Grass Clippings

August is an always an interesting month at the Club in that while Members are away on holiday, it’s one of the major times for planning events for the rest of the year. For all the sports, we have been booking in supplies of materials and getting equipment ready for autumn renovation processes. As well as keeping on top of mowing and weeding areas, we are trimming the many hundreds of metres of hedging around the courts and gardens. We are also putting together plans for 2022 projects and winter works, making it a busy time for the course and grounds section. This week seems to be encapsulated by one word – grey. As cloudy skies dominate, I wonder where this Indian summer everyone was talking about went? For the final full week of meteorological summer, we shall expect a high pressure to build across the UK from 23rd August which will give some better weather for the end of British Summer Time.

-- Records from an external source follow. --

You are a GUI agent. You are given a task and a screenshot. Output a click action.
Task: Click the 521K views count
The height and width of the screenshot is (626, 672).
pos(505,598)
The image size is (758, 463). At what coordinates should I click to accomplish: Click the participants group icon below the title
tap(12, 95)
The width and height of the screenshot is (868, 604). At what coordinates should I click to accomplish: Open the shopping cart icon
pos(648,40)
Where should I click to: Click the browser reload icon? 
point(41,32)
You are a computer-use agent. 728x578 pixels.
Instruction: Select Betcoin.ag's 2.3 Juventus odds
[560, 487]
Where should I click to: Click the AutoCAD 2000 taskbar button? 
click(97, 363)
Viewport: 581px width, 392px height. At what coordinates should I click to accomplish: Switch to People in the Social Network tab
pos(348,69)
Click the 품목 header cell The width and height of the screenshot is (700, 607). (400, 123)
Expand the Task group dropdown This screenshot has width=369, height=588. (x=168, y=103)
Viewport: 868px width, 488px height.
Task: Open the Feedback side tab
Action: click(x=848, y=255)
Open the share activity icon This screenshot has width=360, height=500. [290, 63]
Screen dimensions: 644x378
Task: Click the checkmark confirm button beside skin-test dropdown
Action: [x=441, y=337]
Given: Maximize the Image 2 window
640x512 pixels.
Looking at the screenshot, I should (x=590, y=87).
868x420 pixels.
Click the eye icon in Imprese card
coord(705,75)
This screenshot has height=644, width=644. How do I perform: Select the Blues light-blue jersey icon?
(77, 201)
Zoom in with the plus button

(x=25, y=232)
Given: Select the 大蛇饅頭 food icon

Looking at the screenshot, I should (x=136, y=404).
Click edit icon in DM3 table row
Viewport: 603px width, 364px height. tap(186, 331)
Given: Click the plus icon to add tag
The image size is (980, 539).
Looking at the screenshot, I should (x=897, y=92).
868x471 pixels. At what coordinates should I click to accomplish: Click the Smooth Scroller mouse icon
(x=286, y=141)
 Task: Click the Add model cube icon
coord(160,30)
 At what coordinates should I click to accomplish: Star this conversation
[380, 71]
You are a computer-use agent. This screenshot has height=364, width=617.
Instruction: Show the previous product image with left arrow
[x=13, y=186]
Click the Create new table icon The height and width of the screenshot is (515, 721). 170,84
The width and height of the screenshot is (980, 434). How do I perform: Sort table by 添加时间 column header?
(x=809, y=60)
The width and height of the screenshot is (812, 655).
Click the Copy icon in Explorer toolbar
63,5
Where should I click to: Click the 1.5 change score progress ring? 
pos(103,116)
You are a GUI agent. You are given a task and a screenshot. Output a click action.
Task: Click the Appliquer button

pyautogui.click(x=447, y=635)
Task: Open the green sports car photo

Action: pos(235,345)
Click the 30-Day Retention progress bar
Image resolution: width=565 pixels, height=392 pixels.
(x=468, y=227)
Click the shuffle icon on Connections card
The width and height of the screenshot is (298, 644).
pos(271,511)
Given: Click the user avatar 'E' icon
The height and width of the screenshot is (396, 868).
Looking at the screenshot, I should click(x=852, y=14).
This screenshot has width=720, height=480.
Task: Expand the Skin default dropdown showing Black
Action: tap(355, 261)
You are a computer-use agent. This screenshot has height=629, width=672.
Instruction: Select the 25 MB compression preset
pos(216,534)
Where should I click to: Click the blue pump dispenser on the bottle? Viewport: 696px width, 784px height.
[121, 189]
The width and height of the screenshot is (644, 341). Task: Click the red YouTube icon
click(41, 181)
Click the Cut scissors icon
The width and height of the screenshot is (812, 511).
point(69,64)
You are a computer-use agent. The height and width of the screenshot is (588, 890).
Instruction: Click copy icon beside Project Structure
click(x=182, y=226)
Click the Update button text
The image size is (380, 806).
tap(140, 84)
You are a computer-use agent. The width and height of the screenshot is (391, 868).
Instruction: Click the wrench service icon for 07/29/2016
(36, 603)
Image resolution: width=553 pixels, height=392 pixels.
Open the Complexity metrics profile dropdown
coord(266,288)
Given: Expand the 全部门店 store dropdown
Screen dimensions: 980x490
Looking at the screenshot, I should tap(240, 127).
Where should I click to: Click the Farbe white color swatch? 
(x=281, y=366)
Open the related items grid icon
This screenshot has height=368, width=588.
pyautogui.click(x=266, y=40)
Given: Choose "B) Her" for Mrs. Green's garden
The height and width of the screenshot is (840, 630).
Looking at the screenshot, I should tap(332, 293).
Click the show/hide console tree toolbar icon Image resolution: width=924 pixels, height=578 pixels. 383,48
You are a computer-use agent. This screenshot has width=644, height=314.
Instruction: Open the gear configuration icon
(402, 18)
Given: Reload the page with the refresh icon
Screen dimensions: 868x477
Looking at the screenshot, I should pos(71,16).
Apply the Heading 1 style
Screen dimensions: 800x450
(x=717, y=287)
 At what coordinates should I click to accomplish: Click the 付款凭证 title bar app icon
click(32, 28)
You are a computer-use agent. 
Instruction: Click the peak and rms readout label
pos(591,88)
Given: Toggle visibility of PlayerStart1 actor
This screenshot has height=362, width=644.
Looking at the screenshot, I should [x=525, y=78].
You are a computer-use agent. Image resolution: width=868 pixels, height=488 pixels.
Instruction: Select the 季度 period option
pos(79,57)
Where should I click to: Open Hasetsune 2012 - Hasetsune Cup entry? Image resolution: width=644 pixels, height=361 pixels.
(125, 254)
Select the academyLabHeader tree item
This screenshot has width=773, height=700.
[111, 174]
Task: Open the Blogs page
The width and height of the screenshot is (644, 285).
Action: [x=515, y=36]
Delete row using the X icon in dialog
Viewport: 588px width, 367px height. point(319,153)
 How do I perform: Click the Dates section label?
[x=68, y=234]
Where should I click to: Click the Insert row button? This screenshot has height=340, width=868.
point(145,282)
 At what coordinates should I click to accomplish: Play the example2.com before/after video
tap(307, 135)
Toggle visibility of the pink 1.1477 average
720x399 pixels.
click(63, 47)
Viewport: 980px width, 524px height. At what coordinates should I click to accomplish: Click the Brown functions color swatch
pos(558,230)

All change for the Chelsea Flower Show

The first autumn Chelsea Flower Show in its history will have a different vibe to the normal spring event. It is also going to see a bit of a mix up of contributors in that the show will clash with the Malvern Autumn Show (25-26 September) and the Harrogate Autumn show (on 17-19 September). This has meant that several large companies have been pulled toward pinning their loyalties to different regions and events. As a consequence Chelsea will not see Hillier, Hardy’s Cottage Garden Plants, Dibley’s as well as most of the rose growers and many spring plants nurseries in attendance this September. Filling in will be other plant specialist growers such as chrysanthemum and peony nurseries, as well as succulent propagators for the first time. The Main Avenue in 2021 features show gardens from Harris/Bugg (M&G) built by Crocus, Robert Myers (Burdett Trust), Tom Massey (Yeo Valley), Guangzhou (Chen and Chmiel), Jonathan Snow (Trailfinders), COP26 (Marie-Louise Agius) built by David Dodd’s The Outdoor Room and BBC One Show/RHS garden by Arit Anderson built by Mark Gregory’s Landform Consultants. Royal Hospital Way has Sanctuary gardens from Boodles, Sarah Eberle, Alan Williams, Sokdihul and Suksong and Naomi Ferrett-Cohen, as well as five Balcony Gardens. There are artisan gardens from Blue Diamond, Guide Dogs and Calm of Bangkok in Ranelagh Gardens. It will be a different format which will interest some and others will not be so in favour of, but I am sure the BBC coverage of the event will be thoughtful and stimulating to all gardeners alike.

Not a Stairway to Heaven?

An idea which should have attracted both Londoners and tourists to flock to the city this summer has turned into a white elephant of a project and led to the deputy leader of a London council responsible for the ballooning costs, to step down. It is of course the Marble Arch Mound for which total costs nearly doubled to £6m, up from a forecast of £3.3m. The 25-metre-high mound, designed by Dutch architects MVRDV, had been intended to attract visitors back to the heart of London, for a novel view of the centre of the city from the top of Oxford Street. The artists impressions of the project show an impressive, lush green peak which is festooned with trees and shrub planting. As most people would have seen from media reports, the reality has been a little less glamorous. It is a hard task trying to make such a feature look established in a short time frame, especially on a grand scale. Planting a multi-dimensional outcrop and keeping it alive through a British summer which swings from bone dry to swamp conditions is a hard task to achieve. Westminster City Council intentions were probably honourable in that they wished to bring people back into the heart of the city, at a time when the country was re-opening after the pandemic. Sadly, this has attracted attention for all the wrong reasons. Foresight is a valuable commodity.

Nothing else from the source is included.